The politically complacent ’90s produced a surprisingly large number of mainstream American rom-coms about fighting the Man.

It’s 1998. Sushi restaurants are the height of cosmopolitanism. The color palette of every café interior is putty, mocha, moss, and merlot. People are snickering about Monica Lewinsky and dabbling in cybersex. Across the nation, they’re parking between Borders and Gap and striding through outdoor malls, Tic Tacs and Nicorette rattling in their leather shoulder bags, into brand-new Regal Cinemas to see the Nora Ephron romantic comedy You’ve Got Mail.

To me, there is hardly any movie more comforting. When it comes to mind, I can almost taste candy apples and milky-sweet Starbucks. For that reason, I have watched this quintessential, late-’90s film many times. But it was only on this last viewing that I finally caught its drift. If you squint past the brownstone facades and cashmere turtlenecks and twinkle-lit shop windows, You’ve Got Mail reveals itself to have politics. Or, more accurately, it has anti-politics, and in abundance.

You’ve Got Mail stars Meg Ryan as independent children’s bookstore proprietor Kathleen Kelly and Tom Hanks as mega-chain corporate bookstore executive Joe Fox. The two fall in love anonymously online, via emails exchanged over AOL, while the latter is mercilessly driving the former out of business.
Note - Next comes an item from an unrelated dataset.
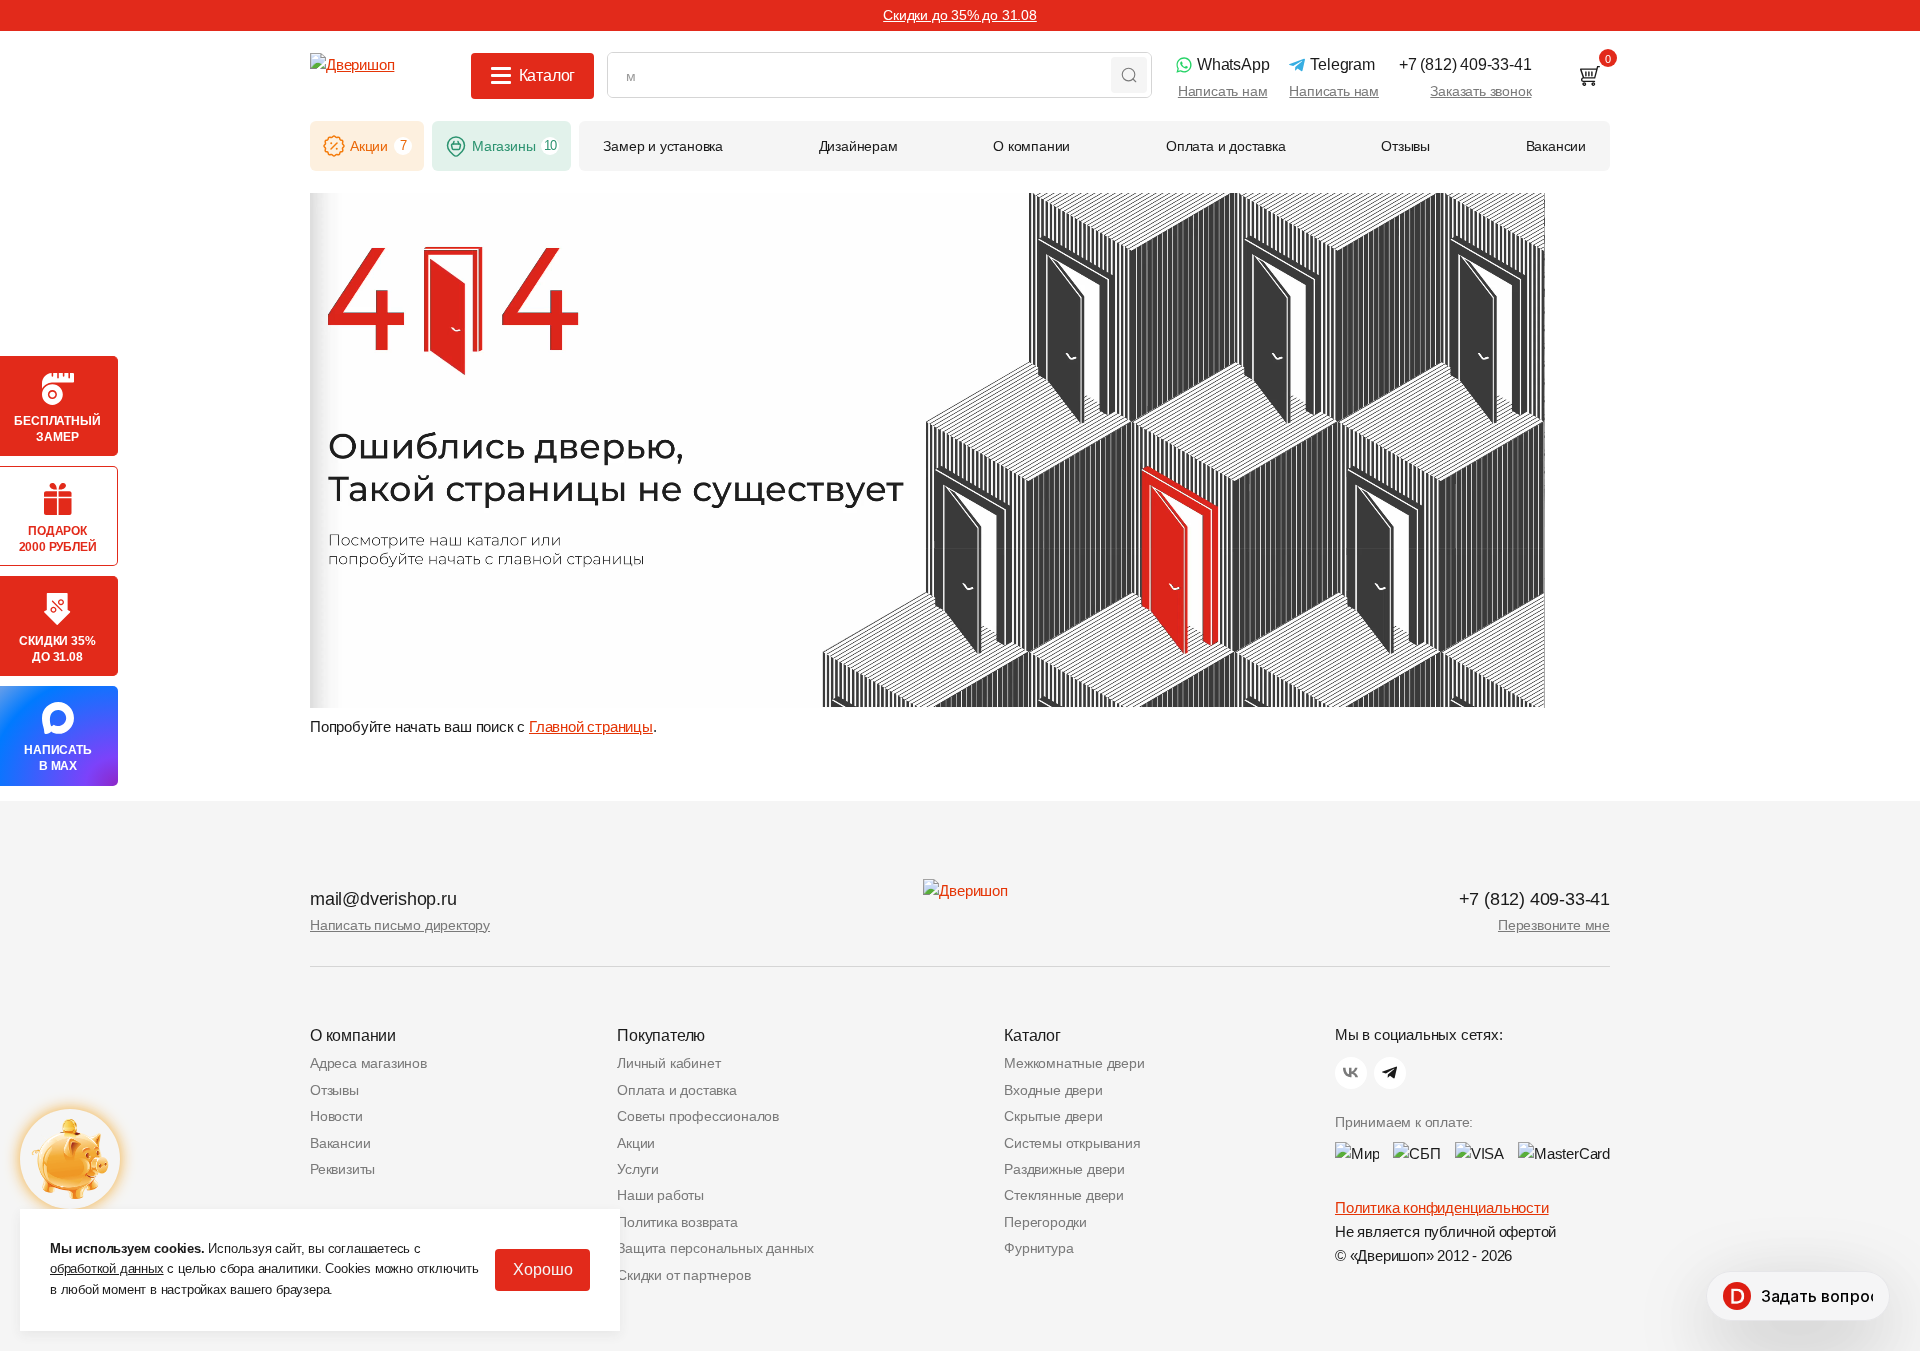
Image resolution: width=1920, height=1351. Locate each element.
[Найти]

He succeeds, and Kathleen’s store shutters, permanently scarring the cultural landscape of Manhattan’s Upper West Side. As their improbable romance develops anyway, Joe asks Kathleen self-deprecatingly but sincerely why she “won’t forgive me for a tiny little thing like putting you out of business?” Against all odds, she does.
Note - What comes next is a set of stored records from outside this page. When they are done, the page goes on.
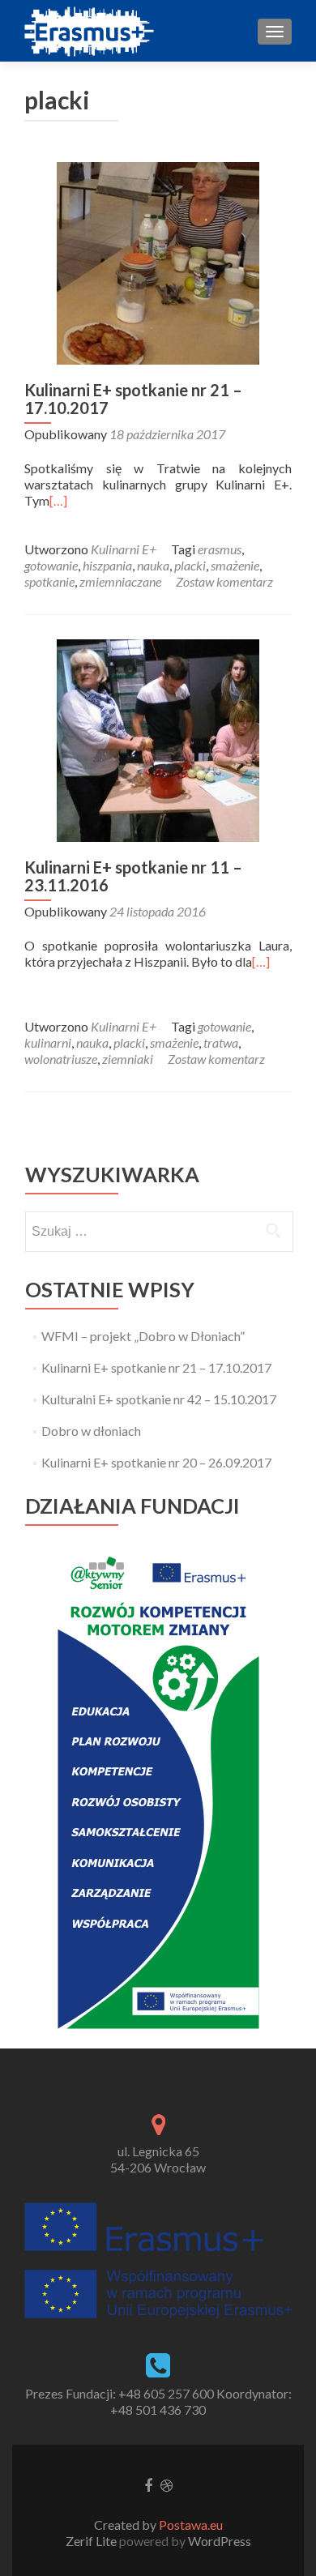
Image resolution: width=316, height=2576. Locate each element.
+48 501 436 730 (158, 2409)
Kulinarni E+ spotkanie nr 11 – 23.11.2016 (133, 876)
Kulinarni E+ (123, 549)
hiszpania (107, 565)
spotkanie (49, 581)
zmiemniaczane (120, 581)
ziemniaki (127, 1058)
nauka (153, 565)
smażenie (235, 565)
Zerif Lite (92, 2540)
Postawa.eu (191, 2524)
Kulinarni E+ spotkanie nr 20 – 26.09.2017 (156, 1462)
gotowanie (51, 565)
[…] (58, 500)
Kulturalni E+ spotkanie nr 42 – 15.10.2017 (158, 1399)
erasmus (219, 549)
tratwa (220, 1042)
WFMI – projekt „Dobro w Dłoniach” (143, 1336)
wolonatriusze (60, 1058)
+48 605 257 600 (166, 2393)
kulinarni (47, 1042)
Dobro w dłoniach (91, 1430)
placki (190, 565)
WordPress (218, 2540)
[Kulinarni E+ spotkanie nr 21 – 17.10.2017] (158, 261)
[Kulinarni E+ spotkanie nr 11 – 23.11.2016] (158, 738)
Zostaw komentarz (224, 581)
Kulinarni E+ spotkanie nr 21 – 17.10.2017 (133, 398)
For Kathleen’s and our ability to forgive, we are rewarded with bouquets of daisies and a sugary Cranberries soundtrack. Perhaps, I realized on this last viewing, this is the ultimate source of the movie’s comfort for droves of viewers in 1998. You’ve Got Mail comes at the end of a string of mainstream anti-selling-out romantic comedies and dramas: popular films with subcultural themes like Reality Bites (1994) and Empire Records (1995) but also conventional blockbusters like Jerry Maguire (1996) and even Titanic (1997). In this lineage, You’ve Got Mail marks a profound departure. Here is a new fantasy: if we just stop resisting the inexorable march of corporate domination, everything will resolve itself in our favor.
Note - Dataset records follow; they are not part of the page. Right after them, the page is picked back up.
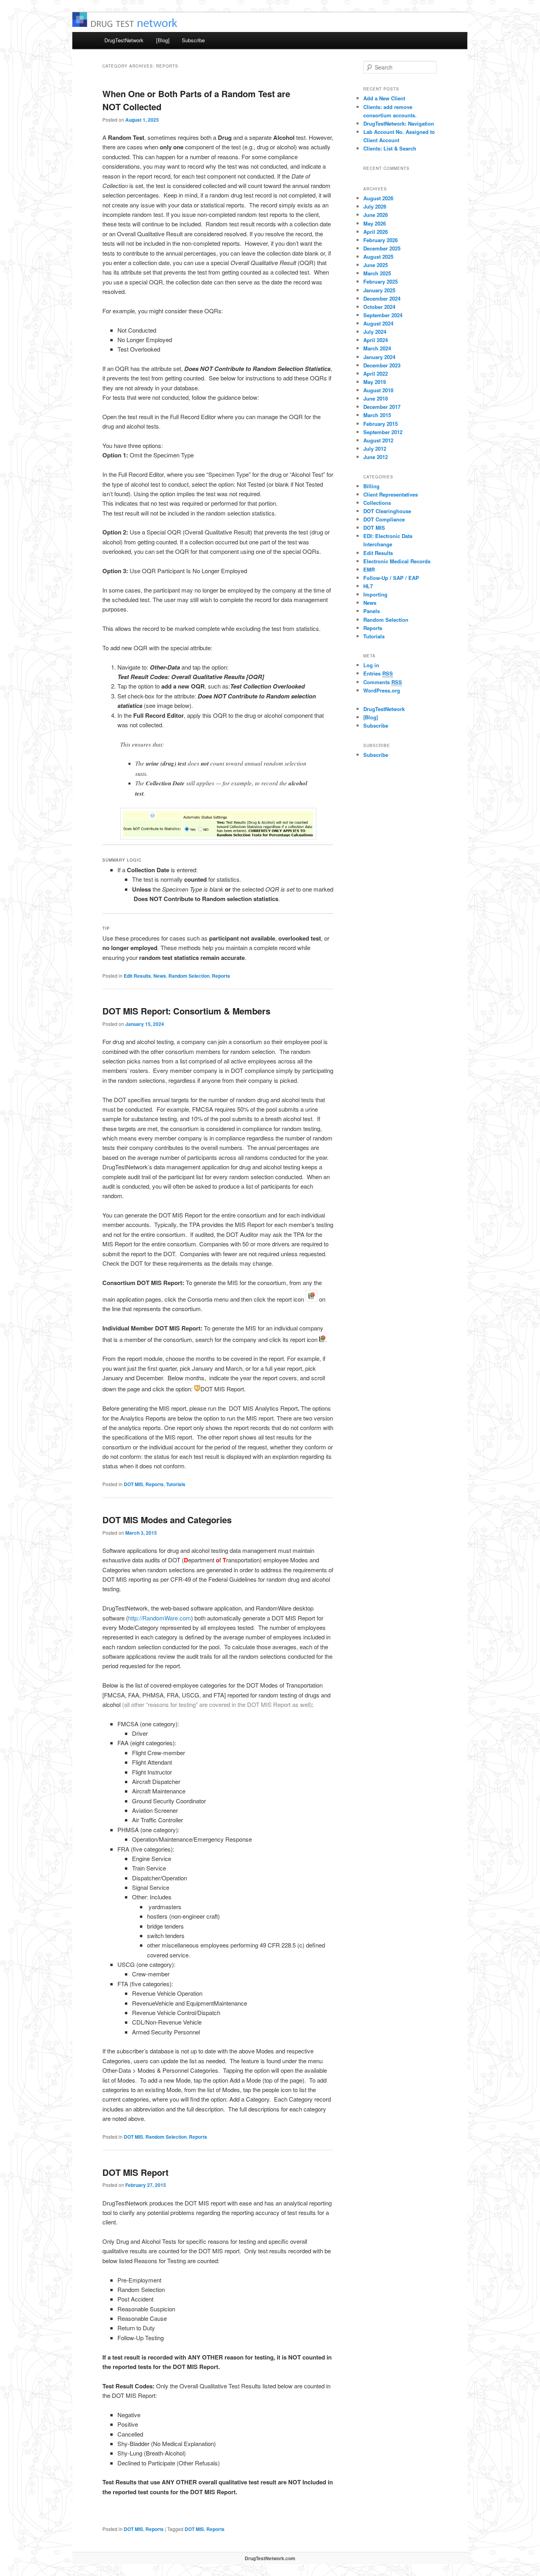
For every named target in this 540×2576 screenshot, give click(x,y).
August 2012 (378, 440)
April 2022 (375, 373)
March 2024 (377, 348)
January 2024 (379, 357)
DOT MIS (133, 1484)
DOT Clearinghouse (387, 511)
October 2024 (379, 306)
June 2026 (375, 214)
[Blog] (163, 40)
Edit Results (137, 975)
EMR (369, 569)
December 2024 (381, 298)
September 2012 (382, 432)
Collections (377, 502)
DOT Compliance (384, 519)
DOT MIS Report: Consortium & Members (186, 1011)
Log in (371, 665)
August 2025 (378, 256)
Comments (382, 682)
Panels (371, 611)
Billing (371, 486)
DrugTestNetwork (123, 40)
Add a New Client (384, 98)
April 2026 (375, 231)
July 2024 (374, 331)
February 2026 (380, 240)
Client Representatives (390, 494)
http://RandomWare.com (159, 1618)
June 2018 (375, 398)
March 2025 (377, 273)
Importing (375, 594)
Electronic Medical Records (396, 561)
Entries (378, 673)
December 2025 (381, 248)
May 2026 (374, 223)
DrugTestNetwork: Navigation (398, 123)
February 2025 (380, 281)
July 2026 (374, 206)
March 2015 (377, 415)
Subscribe (193, 40)
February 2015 (380, 423)
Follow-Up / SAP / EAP (391, 577)
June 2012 (375, 457)
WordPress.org (381, 690)
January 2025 (379, 290)
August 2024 (378, 323)
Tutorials (175, 1484)
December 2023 (381, 365)
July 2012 (374, 448)
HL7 (368, 586)
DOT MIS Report (135, 2172)
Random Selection (189, 975)
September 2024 (382, 315)
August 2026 (378, 198)
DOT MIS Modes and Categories (167, 1519)
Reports (221, 975)
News (159, 975)
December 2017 (381, 406)
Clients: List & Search (389, 148)
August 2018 (378, 390)
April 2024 (375, 340)
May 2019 (374, 382)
In that sense, You’ve Got Mail is the ur-Clintonite film, a pure expression of the era’s liberal political defeatism masquerading as an optimism that politics are now disposable — indeed, that they’re only standing in the way of utopia. This is the ethos of Third Way centrism: that socialism versus capitalism is an outdated dichotomy, and that popular interests will be most broadly served through technocratic tinkering rather than conflict. Of course, big capitalists come out on top in the final result, but everyone else — from the proletariat to the petty bourgoisie — is also happier and more prosperous for having relented. We have no use for the old antagonisms, the movie seems to say. History’s over. Romance has defeated it.